Prolific jingle writer Larry Killip on being 'the most famous person nobody knows'

I've held many jobs on my meteoric rise to the lofty heights of digital video producer at Newshub. Digging ditches and post holes, retail jobs, office jobs, kitchen jobs, even the holy grail of 9-5 portals to hell, the outbound-sales call centre CSR (no disrespect).

The best jobs were always the ones where you could have the radio on, blaring away in the background. That helpful distraction from drudgery, the modern labourer's equivalent to the chain gang's work song, pushing us through sweltering sun or bitter drizzle on the eight-hour march toward 5pm.

A good work song should be easy to sing and most importantly memorable. I suspect that the majority of pop music is designed with exactly this in mind. Whether you like it or not though, nothing in the radio soundscape is as potently catchy or more memorable than the ad jingle.

Larry Killip's catalogue of work includes the iconic Skyline jingle.
Larry Killip's catalogue of work includes the iconic Skyline jingle. Photo credit: Newshub

My partner Jacqui has often commented on my uncanny recall of jingles. Even decades after they've been off the air I'll find myself singing a tune while making coffee in the early hours of the morning only to realise that it's from an ad for corn chips or ice blocks, remembered from childhood.
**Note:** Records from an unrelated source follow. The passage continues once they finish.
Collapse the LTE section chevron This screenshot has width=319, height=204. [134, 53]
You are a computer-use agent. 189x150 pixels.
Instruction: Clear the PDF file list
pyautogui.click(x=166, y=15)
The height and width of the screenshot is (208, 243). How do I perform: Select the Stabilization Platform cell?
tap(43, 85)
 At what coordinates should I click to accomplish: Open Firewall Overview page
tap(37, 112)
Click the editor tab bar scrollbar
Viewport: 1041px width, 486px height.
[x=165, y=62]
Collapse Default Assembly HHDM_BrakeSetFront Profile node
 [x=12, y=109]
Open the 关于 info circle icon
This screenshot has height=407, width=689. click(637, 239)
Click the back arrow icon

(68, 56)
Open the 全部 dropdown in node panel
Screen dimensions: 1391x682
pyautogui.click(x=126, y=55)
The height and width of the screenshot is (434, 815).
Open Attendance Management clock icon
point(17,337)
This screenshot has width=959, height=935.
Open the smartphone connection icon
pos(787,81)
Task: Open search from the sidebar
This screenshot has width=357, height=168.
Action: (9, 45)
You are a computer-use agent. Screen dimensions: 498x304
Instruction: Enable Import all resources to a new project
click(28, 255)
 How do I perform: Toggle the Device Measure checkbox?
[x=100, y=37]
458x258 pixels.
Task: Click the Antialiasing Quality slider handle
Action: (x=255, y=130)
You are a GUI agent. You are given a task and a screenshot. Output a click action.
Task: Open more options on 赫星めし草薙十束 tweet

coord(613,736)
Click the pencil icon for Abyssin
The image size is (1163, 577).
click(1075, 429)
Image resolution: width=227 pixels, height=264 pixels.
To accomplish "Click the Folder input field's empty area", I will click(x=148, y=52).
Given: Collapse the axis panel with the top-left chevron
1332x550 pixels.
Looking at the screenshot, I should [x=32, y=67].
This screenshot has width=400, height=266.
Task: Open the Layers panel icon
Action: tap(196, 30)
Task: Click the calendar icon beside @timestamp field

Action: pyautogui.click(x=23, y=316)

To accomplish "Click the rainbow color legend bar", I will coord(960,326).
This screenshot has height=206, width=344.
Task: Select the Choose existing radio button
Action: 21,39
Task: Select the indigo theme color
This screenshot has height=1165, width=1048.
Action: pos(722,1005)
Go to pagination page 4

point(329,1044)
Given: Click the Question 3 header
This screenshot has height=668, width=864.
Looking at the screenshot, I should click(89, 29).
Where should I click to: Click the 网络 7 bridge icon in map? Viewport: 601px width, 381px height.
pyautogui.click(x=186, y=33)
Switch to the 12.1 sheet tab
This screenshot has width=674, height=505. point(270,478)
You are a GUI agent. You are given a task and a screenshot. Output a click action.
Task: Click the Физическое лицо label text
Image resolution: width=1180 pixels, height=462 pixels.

A good friend of mine, Blair Walker, is every bit as affected and twice as passionate about the nostalgic importance of these micro hits. He thinks of the jingle-writers as artists of equal cultural importance as the ones who do the bits that play in between the ads, the pop musicians themselves.

So it only made sense that he'd seek out the creators of these infectious little song shards to explore their full catalogue of work. Time and again, there was one name that kept coming up in his research, Larry Killip.

Larry has been writing jingles since the 1980s and is responsible for some of the most unbearably catchy and recognisable jingles in the business. So Blair and I paid him a visit to ask him what it's like to be the most famous person that nobody knows.

Watch the video for the full interview.

Sam Harvey is a digital video producer at Newshub and Blair Walker is a broadcast editor at MediaWorks.